Fragmento:
################

# Curiosidad



## wblack (Mar 31, 2017)

Hola compañeros estaba tiempo sin venir por éstos lugares. Les quería preguntar si alguno sabes qué es esto. Me lo encontré en la terraza de mi edificio y parece como un pararayo. Está conectado a la toma de tierra mediante un cable y la sustancia de dentro es como negra y con poros gordos.


----------



## DOSMETROS (Mar 31, 2017)

Antena interestelar galáctica *esoterica* ?¿?¿

Podría atajar "estática" , pero un rayo partiría la losa del techo después de vaporizar el cablecito . . .


----------



## Dr. Zoidberg (Mar 31, 2017)

Es para hacer funcionar el AA con la energia disponible en el eter.


----------



## Alvaro Canelo (Mar 31, 2017)

Extraña antena FM con los planos de tierra al revés (¿?)


----------



## dearlana (May 5, 2017)

Dr. Zoidberg dijo:


> Es para hacer funcionar el AA con la energia disponible en el eter.


----------



## cuervobrujo (May 5, 2017)

Yo lo que haria es cortarle el cable, que esta conectado , y esperaria a que aparezca el marciano a re-conectarlo y le preguntaria para que es eso...

################

Registros:
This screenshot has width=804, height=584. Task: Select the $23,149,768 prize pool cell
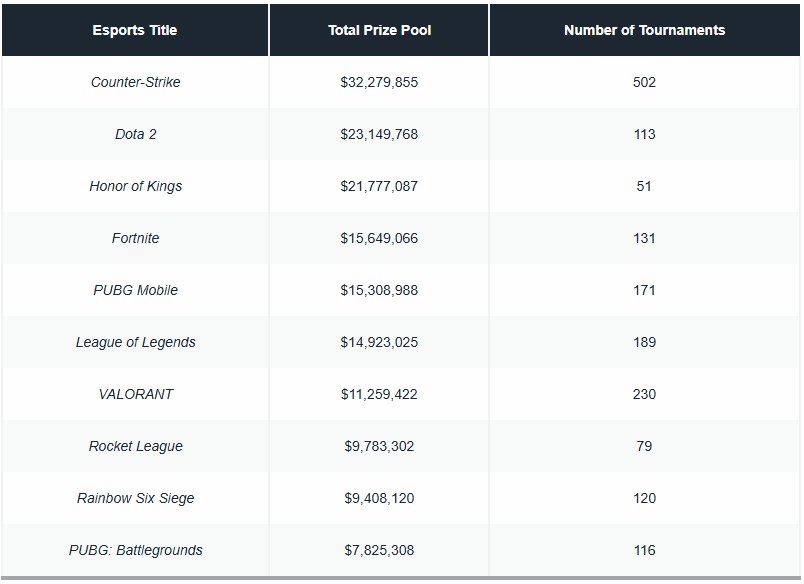point(379,134)
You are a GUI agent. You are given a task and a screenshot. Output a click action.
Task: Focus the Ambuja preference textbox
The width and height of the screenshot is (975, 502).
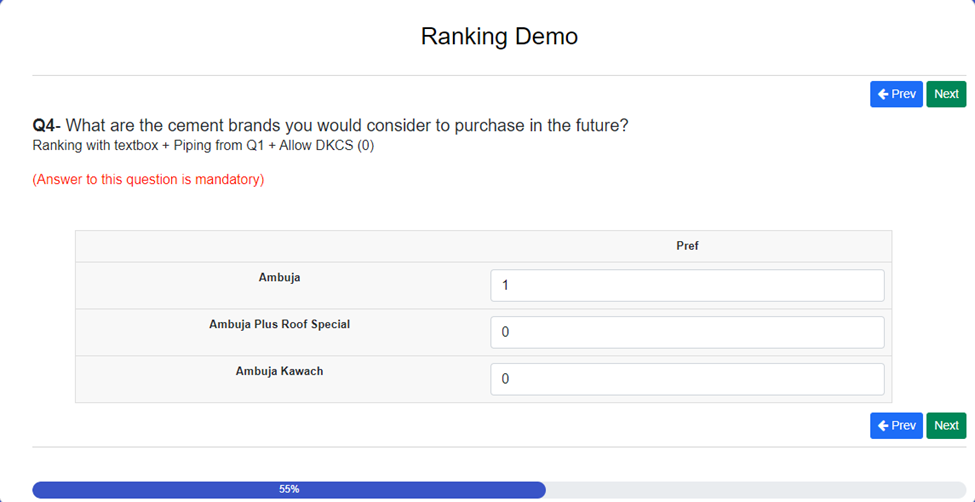687,286
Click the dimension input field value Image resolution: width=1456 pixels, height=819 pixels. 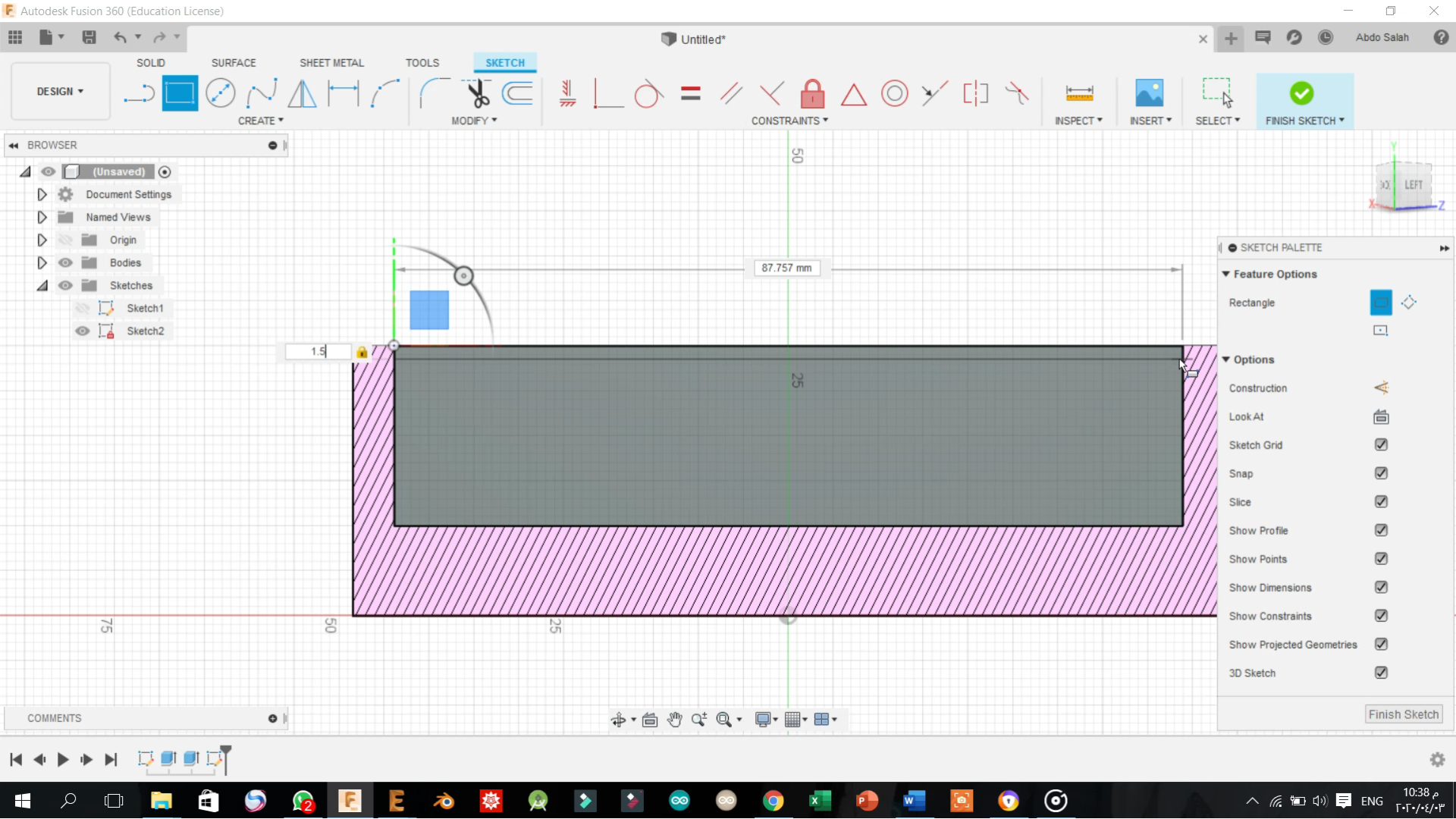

################

Consigna A:
En el hilo sobre el aparato de la terraza, ¿por qué DOSMETROS cree que no serviría contra un rayo? Contéstalo en una o dos frases.
Consigna B:
Sigue con el hilo sobre el aparato de la terraza después del último mensaje.

Respuesta A:
Podría atajar la estática, pero un rayo primero vaporizaría el cablecito y después partiría la losa del techo.

Respuesta B:
----------



## morta (May 7, 2017)

Tenes algun Radioaficionado de vecino??
Se mudo algún vecino del edificio en malos términos con el consorcio?


----------



## Pinchavalvulas (May 8, 2017)

Podría ser un intento de arbol de navidad que la parienta ordenó tirar por la ventana.
Y lo ataron para que no se lo llevaran.

Ooo... alguien ha visto un "invento milagroso de energía libre" por la web y lo ha duplicado.


----------



## DOSMETROS (May 8, 2017)

Pero ésta vez *si* le dió resultado !!!


----------



## yosimiro (May 8, 2017)

Se vé claramente, como el 3º pin está vencido en su eje, y mal orientado.

Reparar, y luego verificar funcionamiento.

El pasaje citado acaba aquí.